Task statement | In the listing that follows, find the lines with the string "will" and report how many there are, without commentary.

Extracted material |
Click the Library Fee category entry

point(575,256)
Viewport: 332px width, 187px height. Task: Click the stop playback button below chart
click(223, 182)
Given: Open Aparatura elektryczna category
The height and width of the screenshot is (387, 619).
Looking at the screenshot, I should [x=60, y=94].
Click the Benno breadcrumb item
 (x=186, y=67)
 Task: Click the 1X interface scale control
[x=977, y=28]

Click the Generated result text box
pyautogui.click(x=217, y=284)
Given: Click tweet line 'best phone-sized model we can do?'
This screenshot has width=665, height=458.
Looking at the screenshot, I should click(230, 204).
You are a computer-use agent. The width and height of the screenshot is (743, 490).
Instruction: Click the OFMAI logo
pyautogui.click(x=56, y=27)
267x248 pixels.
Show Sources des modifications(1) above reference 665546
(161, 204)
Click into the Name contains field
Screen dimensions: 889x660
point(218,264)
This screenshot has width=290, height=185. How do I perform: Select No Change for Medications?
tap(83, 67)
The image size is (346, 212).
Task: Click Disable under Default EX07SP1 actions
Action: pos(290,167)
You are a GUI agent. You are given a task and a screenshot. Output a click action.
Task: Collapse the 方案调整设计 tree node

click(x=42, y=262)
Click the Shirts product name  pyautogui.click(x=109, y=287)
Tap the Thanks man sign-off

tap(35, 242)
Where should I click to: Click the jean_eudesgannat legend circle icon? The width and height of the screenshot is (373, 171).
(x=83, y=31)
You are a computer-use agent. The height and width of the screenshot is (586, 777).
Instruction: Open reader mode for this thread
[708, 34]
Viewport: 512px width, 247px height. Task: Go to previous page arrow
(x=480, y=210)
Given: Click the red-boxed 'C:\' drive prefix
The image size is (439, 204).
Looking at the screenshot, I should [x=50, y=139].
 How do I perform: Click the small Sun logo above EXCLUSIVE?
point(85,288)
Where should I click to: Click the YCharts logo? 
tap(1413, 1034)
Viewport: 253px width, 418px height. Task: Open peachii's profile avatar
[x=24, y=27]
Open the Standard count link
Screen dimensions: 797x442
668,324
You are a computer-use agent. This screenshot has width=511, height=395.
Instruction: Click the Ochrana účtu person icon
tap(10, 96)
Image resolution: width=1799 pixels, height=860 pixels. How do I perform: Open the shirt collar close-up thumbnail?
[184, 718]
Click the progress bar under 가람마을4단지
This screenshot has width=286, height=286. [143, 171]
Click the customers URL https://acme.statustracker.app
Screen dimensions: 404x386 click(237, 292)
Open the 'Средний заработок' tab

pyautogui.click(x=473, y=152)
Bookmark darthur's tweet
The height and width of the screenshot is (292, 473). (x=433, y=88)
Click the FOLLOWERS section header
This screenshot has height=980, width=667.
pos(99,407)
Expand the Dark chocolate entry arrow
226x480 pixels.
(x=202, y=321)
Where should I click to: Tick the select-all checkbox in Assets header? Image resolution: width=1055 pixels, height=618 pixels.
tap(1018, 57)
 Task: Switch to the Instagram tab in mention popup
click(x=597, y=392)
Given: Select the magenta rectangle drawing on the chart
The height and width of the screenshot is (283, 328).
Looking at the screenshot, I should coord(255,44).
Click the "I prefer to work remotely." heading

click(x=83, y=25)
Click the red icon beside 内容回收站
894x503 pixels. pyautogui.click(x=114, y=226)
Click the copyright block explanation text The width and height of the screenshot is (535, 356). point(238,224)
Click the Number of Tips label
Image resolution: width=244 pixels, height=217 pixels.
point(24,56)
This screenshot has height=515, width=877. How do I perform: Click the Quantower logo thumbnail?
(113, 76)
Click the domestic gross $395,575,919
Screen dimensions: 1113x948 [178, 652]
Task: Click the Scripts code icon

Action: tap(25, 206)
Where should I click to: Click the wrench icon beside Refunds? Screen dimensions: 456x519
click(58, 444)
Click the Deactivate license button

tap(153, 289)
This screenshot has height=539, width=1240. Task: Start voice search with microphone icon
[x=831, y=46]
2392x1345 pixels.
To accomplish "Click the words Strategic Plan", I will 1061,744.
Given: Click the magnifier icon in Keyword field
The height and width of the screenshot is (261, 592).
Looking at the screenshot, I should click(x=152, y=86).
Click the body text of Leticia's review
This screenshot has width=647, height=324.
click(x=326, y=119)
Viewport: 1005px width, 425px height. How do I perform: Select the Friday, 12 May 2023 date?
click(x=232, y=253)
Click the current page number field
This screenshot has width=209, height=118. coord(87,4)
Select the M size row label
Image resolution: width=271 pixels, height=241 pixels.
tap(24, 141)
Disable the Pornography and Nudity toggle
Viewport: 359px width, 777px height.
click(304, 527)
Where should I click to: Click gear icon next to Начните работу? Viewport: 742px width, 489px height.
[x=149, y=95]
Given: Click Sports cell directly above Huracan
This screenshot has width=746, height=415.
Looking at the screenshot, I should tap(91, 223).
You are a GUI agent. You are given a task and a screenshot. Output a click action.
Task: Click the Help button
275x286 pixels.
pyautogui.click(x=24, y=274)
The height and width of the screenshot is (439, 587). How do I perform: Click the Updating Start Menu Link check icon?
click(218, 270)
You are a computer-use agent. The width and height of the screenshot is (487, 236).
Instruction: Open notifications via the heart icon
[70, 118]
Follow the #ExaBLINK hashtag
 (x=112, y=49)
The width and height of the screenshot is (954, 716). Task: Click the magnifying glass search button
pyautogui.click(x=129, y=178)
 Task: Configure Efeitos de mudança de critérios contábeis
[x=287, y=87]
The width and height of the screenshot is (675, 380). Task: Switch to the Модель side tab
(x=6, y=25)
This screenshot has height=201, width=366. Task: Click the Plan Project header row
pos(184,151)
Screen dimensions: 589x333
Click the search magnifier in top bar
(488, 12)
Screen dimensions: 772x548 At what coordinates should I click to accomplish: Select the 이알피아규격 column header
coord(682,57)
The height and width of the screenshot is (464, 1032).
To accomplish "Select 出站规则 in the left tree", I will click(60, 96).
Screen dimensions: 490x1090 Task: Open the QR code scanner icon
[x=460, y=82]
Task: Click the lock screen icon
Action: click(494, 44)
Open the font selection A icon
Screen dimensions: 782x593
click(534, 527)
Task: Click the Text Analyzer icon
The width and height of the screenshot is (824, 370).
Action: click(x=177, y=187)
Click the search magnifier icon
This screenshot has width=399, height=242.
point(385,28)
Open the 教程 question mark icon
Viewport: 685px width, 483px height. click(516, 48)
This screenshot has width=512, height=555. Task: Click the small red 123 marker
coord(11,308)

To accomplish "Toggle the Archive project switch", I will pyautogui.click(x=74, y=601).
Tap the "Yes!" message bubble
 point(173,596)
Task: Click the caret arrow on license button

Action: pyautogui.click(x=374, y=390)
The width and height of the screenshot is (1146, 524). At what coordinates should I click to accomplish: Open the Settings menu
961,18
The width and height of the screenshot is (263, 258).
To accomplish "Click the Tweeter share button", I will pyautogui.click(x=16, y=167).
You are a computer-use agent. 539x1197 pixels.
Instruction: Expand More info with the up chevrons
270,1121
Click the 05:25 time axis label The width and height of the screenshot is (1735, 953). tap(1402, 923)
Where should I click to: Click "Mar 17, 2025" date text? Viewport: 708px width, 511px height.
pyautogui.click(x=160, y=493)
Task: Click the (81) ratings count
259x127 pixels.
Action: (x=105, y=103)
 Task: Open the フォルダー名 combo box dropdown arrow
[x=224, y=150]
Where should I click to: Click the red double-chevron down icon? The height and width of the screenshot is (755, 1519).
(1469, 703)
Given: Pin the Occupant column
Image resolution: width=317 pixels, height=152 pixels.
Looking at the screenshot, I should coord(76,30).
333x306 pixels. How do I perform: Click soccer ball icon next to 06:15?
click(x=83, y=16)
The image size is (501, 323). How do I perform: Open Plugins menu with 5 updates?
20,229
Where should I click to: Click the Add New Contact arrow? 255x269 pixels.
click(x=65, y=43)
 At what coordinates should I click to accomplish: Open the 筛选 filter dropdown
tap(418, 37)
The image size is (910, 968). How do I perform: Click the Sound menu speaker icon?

Your solution | 4